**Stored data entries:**
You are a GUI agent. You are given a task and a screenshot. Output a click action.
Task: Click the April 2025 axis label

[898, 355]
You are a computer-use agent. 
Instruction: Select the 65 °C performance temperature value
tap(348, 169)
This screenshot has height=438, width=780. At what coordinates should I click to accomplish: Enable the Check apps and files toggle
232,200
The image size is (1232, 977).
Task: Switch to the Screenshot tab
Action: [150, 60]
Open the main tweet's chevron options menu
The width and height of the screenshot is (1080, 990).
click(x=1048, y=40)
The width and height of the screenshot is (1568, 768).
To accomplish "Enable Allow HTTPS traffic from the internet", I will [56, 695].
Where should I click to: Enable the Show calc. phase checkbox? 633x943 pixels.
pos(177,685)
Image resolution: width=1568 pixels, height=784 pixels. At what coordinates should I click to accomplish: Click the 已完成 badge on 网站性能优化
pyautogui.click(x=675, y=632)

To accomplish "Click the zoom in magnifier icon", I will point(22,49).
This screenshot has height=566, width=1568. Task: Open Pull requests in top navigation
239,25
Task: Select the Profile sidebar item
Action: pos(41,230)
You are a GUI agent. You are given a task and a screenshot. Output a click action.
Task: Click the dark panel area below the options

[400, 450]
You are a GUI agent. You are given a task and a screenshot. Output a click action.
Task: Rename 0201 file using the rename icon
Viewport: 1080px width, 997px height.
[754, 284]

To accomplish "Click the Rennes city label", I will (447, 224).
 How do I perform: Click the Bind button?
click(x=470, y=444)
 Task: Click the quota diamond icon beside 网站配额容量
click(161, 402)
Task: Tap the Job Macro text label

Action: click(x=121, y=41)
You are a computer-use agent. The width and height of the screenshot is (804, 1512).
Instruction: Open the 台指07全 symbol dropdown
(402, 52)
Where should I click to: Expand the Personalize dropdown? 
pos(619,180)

**Exercise:** Collect the lines of the data that carry the word "will".

**Written answer:**
To accomplish "Enable Allow HTTPS traffic from the internet", I will [56, 695].
To accomplish "Click the zoom in magnifier icon", I will point(22,49).
To accomplish "Click the Rennes city label", I will (447, 224).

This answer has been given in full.